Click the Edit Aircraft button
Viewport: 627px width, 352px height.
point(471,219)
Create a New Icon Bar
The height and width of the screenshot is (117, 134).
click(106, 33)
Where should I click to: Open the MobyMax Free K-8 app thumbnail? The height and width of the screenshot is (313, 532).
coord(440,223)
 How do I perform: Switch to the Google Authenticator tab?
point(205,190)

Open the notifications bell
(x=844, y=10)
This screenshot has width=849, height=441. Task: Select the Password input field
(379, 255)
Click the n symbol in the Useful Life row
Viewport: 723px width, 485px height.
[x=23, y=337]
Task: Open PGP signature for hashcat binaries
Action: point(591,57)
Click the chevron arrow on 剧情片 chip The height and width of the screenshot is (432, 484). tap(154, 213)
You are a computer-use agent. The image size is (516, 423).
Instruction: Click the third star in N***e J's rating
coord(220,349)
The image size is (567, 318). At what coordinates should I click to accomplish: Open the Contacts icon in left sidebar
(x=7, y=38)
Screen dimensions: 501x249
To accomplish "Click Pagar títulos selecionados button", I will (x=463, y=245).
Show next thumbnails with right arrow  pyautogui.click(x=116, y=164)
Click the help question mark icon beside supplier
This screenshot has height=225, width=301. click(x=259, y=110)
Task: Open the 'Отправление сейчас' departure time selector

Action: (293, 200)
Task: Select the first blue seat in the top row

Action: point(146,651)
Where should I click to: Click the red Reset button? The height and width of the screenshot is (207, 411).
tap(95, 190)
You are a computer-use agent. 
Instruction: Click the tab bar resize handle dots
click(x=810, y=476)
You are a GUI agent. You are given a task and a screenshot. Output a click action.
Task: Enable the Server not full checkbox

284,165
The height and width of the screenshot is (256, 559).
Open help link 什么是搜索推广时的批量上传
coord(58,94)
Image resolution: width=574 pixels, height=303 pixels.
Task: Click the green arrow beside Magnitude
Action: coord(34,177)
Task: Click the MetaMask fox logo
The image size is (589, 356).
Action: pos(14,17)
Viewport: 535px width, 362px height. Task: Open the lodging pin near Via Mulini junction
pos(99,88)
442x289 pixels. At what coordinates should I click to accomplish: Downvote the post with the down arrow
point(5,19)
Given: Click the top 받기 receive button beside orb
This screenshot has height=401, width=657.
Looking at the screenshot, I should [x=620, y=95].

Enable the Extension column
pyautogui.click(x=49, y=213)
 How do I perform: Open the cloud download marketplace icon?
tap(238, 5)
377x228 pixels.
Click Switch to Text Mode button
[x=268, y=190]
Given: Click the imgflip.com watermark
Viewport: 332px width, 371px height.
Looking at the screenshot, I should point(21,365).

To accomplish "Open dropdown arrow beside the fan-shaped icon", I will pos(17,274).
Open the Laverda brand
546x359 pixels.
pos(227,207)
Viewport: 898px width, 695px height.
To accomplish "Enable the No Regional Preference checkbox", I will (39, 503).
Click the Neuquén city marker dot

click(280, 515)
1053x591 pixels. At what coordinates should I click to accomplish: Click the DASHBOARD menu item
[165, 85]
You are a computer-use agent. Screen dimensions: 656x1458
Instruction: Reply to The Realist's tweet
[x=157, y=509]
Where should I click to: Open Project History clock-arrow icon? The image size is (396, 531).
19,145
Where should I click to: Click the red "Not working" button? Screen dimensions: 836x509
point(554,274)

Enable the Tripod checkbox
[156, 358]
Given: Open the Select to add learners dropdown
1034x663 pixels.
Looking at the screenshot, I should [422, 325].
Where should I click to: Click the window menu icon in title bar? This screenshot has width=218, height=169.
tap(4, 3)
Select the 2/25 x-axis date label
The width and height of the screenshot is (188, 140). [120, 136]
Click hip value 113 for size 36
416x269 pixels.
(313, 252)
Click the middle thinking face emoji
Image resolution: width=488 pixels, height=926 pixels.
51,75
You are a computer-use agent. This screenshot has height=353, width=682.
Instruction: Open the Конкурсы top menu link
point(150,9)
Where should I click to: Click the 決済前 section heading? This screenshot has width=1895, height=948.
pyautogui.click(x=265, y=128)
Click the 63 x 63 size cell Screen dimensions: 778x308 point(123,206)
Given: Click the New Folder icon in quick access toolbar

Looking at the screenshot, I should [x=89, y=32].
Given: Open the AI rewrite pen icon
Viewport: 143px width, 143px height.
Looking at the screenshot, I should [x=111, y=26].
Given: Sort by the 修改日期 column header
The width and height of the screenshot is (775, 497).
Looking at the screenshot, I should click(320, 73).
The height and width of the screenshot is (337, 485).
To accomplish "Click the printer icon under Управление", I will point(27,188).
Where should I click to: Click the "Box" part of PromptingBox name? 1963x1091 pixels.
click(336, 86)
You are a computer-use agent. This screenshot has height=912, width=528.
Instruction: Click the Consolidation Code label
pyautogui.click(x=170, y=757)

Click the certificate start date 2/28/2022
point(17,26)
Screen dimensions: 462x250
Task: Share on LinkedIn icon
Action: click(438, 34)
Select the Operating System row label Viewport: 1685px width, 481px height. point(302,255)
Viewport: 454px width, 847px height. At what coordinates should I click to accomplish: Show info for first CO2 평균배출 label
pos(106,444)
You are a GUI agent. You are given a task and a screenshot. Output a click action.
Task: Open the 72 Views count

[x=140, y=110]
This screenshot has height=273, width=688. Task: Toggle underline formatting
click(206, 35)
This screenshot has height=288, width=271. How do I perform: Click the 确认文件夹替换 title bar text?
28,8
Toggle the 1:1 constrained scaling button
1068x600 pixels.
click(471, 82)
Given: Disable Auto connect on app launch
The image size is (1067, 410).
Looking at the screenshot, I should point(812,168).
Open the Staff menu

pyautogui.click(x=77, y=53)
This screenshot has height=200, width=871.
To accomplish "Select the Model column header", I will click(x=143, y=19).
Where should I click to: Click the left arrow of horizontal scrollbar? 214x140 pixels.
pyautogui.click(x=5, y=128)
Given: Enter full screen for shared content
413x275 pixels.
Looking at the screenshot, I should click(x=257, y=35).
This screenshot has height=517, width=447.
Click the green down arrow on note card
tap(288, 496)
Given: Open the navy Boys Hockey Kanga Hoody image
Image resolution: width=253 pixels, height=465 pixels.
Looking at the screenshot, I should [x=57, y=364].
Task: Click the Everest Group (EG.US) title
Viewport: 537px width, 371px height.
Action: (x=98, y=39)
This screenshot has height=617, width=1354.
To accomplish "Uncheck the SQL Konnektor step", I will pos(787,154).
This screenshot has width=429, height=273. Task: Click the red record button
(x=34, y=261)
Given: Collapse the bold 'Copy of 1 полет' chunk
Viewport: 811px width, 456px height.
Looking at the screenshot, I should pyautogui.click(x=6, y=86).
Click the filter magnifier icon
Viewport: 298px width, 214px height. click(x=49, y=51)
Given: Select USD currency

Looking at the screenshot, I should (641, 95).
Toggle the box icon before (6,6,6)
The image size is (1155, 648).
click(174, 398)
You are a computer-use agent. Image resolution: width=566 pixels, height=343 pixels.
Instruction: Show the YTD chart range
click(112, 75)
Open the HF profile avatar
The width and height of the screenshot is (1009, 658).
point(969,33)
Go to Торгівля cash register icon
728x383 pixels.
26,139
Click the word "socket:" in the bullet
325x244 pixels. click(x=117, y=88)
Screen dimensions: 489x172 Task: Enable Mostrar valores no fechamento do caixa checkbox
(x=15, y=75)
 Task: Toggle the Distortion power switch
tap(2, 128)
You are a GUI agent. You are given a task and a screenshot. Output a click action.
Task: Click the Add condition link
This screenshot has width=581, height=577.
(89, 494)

******************************

:: Task goal ::
Please count the lines in the records that contain "header" and reply with the count alone.

:: Your solution ::
2